An ordinary woman, ordinary by International Standards, with nut-brown hair and small nervous eyes, green, and plain because of the short lashes. A nose not large, tiny ears with holes in the lobes but no earrings swinging from them.
All emptiness, this young lady, more because she felt it so than for any other reason. Unmarried. Unlucky. Uncertain, though not so uncertain that she does not pull on her coat late in the evening when she wants to go out. Certain enough that she forgets her scarf, that she drops a glove on the walkway before stepping into the cab.
The driver makes her laugh, freely, because no one else is with them. The driver tells a story about his baby daughter, the same story he told several weeks ago, though he does not remember, does not remember her, this ordinary woman. She would like to pay him to keep driving and keep talking and keep forgetting her because it is nice to be alone with him, because out of the dark sky it is beginning to snow.
When they arrive at the place she has paid him to take her, a small bar, an ordinary bar, a pale pearl strung among a series of bright ones, it is the door that seems less open, the one with snow drifting up toward it, that she chooses to force open. She is still thinking about the driver, about the baby daughter he will continue to share, even with those more ordinary. And she thinks about breaking a glass once she is finished drinking from it.
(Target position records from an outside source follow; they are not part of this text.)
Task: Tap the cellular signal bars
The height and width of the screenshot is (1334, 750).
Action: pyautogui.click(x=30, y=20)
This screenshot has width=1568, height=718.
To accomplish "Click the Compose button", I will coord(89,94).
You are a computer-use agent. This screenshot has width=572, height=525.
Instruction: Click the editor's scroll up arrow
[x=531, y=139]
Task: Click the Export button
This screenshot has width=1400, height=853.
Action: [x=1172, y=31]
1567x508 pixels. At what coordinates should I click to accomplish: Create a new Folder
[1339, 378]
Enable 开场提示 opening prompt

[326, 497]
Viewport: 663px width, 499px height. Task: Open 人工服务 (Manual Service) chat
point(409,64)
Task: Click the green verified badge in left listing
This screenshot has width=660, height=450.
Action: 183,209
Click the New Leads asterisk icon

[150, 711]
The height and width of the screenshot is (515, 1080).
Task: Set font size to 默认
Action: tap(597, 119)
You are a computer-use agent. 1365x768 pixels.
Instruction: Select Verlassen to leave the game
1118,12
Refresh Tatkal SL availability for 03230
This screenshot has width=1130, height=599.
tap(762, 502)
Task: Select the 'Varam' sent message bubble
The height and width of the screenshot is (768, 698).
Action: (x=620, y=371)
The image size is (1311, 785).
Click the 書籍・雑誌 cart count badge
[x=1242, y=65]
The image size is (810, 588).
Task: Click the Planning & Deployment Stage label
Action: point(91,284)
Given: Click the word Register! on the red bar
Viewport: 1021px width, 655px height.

But the waiter does not bring her anything to drink; the waiter does not bring her any glass to break. In fact, he does not see her sitting at a table with three empty chairs around her. The room with its blue light and burning candles holds her like the quiet centre of a flame. With her hands folded on the red table she waits, smiling at the couples and old men, nodding at a woman wearing black corduroy who rubs against everyone like a large, sad cat to the washroom and back, to the washroom and back.
Yes, the corduroy cat-woman seemed to be the only one to acknowledge the ordinary woman sitting alone with three chairs. Her waiting lasted four minutes, though she felt it like it were forty-four. The waiter saw her only when she rose to leave. And the cat-woman, coming out of the washroom. She saw her push the door open and slip through without letting in any snow or wind to upset the candles. Slip away because there was nothing else she could properly do.